Chaque 13 août, les Centrafricains fêtent leur date d’accession à l’indépendance. Une journée qui donne lieu à quelques commémorations et des commentaires de fierté sur les réseaux sociaux. Mais même si pour la première fois, l’année dernière, un défilé militaire s’est déroulé ce jour-là, les autorités préfèrent célébrer le 1er décembre. À cette date, tous les corps constitués de la société centrafricaine défilent devant le président, et de nombreuses cérémonies ont lieu à travers le pays.

« Nous sommes les seuls qui célébrons deux fois l’indépendance dans l’année », confirme Bernard Simiti, professeur d’histoire et chercheur à l’Université de Bangui, et ancien ministre de l’Éducation nationale et de l’Enseignement supérieur. Pour mieux comprendre, il faut se replonger près de 73 ans en arrière. Le « Oui » l’emporte très largement lors du référendum sur l’indépendance du 28 septembre 1958, dans les anciennes colonies françaises de l’Afrique équatoriale française (AEF) et de l’Afrique occidentale française (AOF).

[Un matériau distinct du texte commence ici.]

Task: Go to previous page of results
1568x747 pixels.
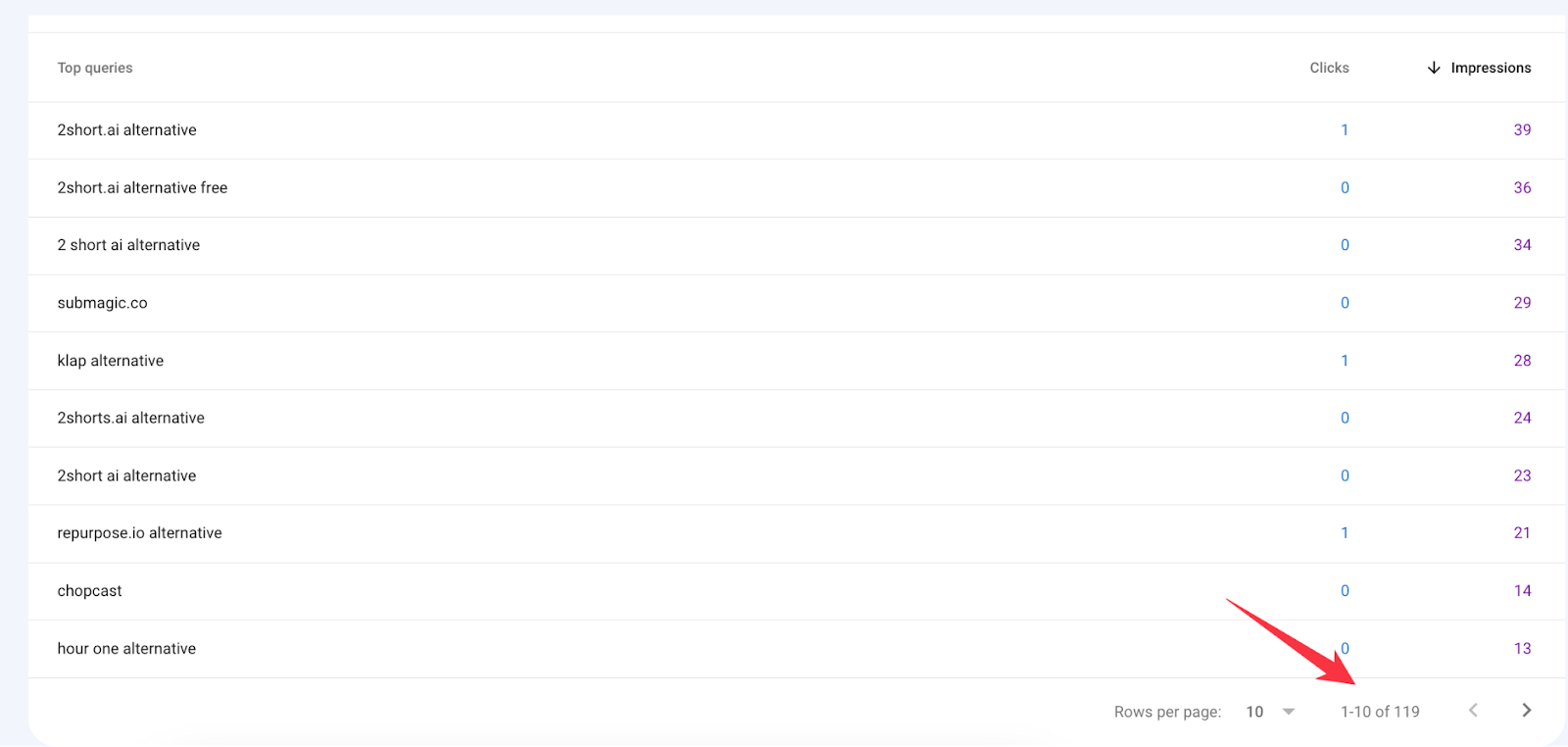Action: click(x=1473, y=711)
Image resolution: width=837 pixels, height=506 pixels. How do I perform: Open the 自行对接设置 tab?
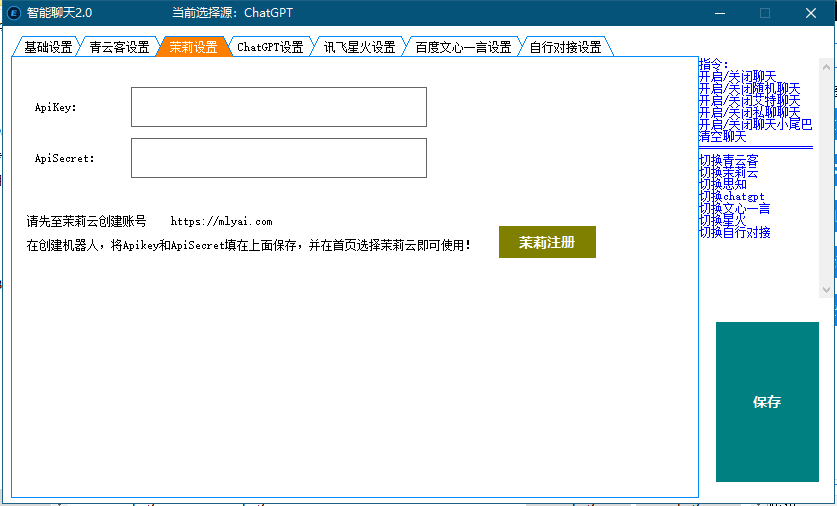(565, 47)
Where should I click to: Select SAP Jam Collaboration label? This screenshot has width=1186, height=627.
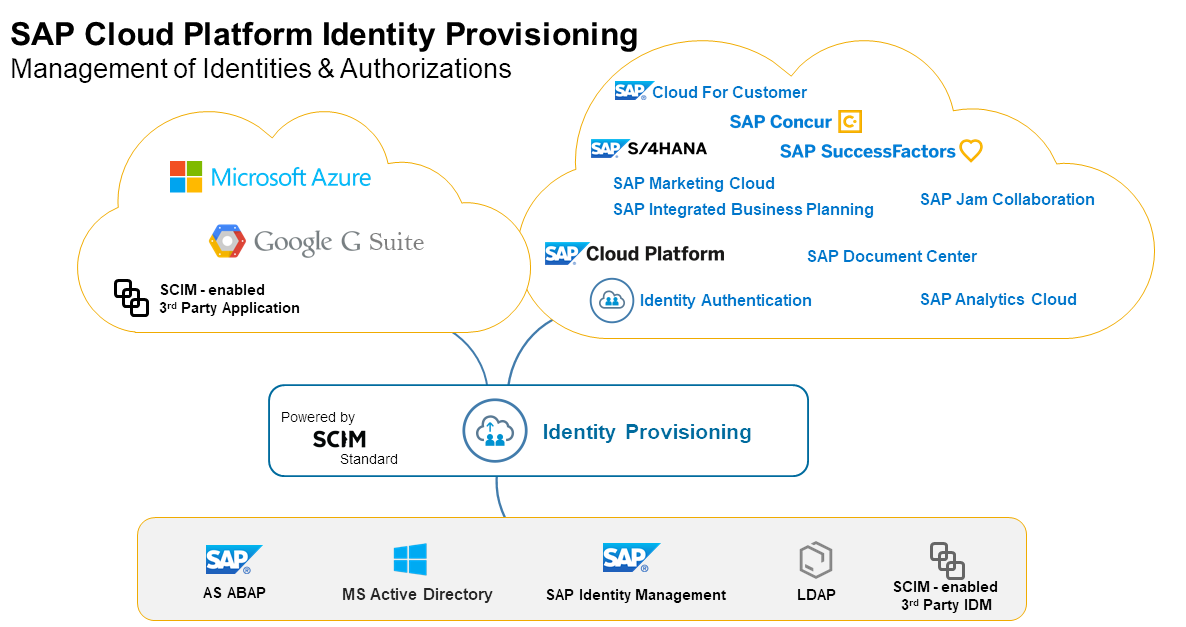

Dans la foulée, Barthélémy Boganda, ancien prêtre devenu député, promoteur de l’indépendance en Afrique centrale, propose à ses pairs de l’AEF de créer un vaste ensemble fédéral regroupant les quatre pays qu’il propose d’appeler République centrafricaine. Mais ce rêve panafricain se heurte au refus de ses homologues, qui, « travaillés par la métropole » selon Bernard Simiti, refusent cette union.

Par dépit, Barthélémy Boganda proclame alors, le 1er décembre 1958, la création de la République centrafricaine, limitée aux frontières de l’ancien territoire de l’Oubangui-Chari. Il met en place les institutions et dotera d’un hymne et d’une devise ce nouveau pays dont il est le premier président éphémère. Il meurt en effet officiellement dans un accident d’avion le 29 mars 1959, dans des circonstances qui demeurent toujours troubles. Son neveu David Dacko le remplace à la tête du gouvernement de la République centrafricaine. Il en devient le premier président l’année suivante au moment de son indépendance. 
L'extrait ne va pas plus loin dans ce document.